Having the sandboxed code syscall the kernel directly is cheaper for sure but much less easy to verify the sandbox integrity.
One of the issues here is that CPUs maybe don't support the best options here, because they are built around the current model. There's no real reason there can't be a fast "knock" method (this exists in various hardwares for other reasons, etc., so it is not unusual). x64 also has MONITOR/MWAIT and such. But yeah. Unless we actually had a prototype working, it's hard to say how "bad" any of this would actually be in practice.
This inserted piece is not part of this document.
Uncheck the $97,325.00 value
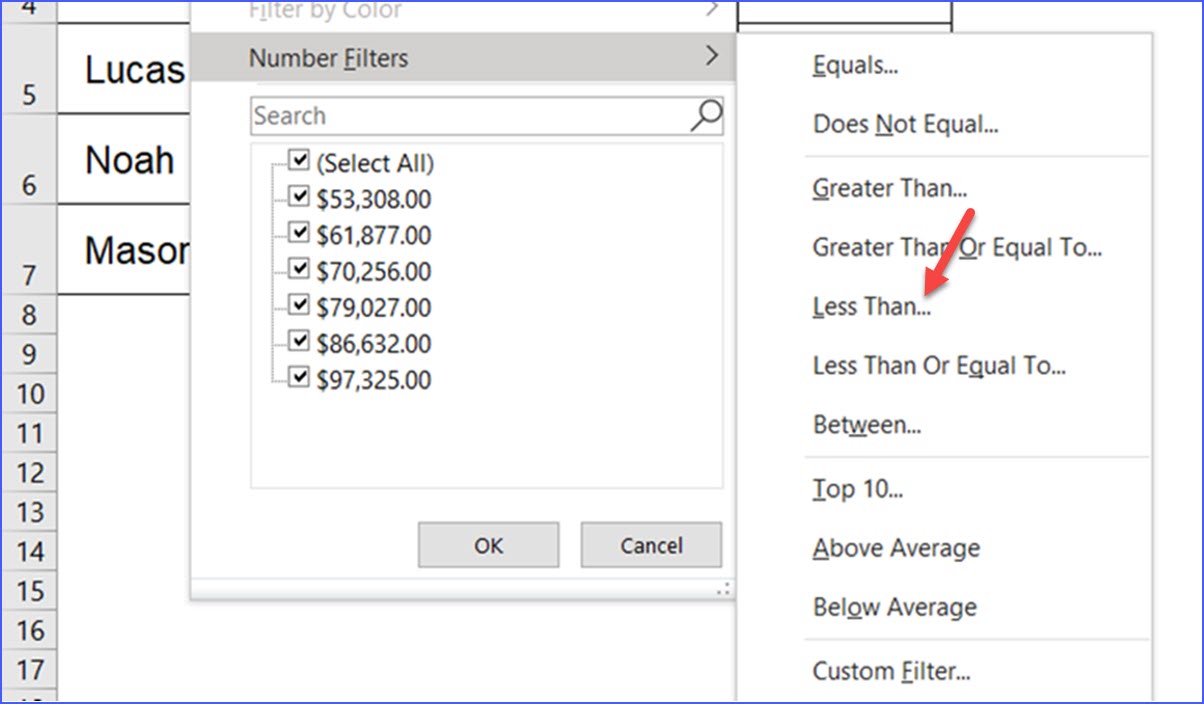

In fact now that I am randomly mulling it, might it be possible for the OS layer to mask an interrupt so that it _doesn't_ fire when the OS thread is active and pulling from a queue, and then it just unmasks it before it goes to sleep? That would pretty much solve the problem, I should think, because then the interrupt would never fire except in circumstances where the queue ran out anyway, so it couldn't have been very "high bandwidth"...
The name "CreateUnprivilegedProcess" would be more descriptive. Then you could have "RequestPrivilege" and "RelinquishPrivilege" as other calls.
I deliberately avoided this, because I feel like this should not be a general concept for accessing Windows APIs. That is a much more dangerous thing to enable, and would require the kernel team to handle calls meant to be exactly the same as Windows calls, which may be difficult (or impossible) in this kind of process.
So I think the naming, and the function call structure, should make it clear that this is not a real Windows process that can call Windows APIs ever. It is a special kind of blank process that can never, ever, under any circumstances call a real Windows API. It can only make a syscall to a special kind of syscall handler that allows a few basic functions, but those functions are specific to this kind of process and are not meant to be completely equivalent to any existing Windows function.
Hopefully that makes some sense... I could write a separate article on this if need be. I think it's very important that this be distinct from "you can call regular Windows APIs from a whitelist", because I think having that ability means that the kernel has to expose a much larger attack surface underneath than if they can just write a very specific, less capable syscall handler for these processes.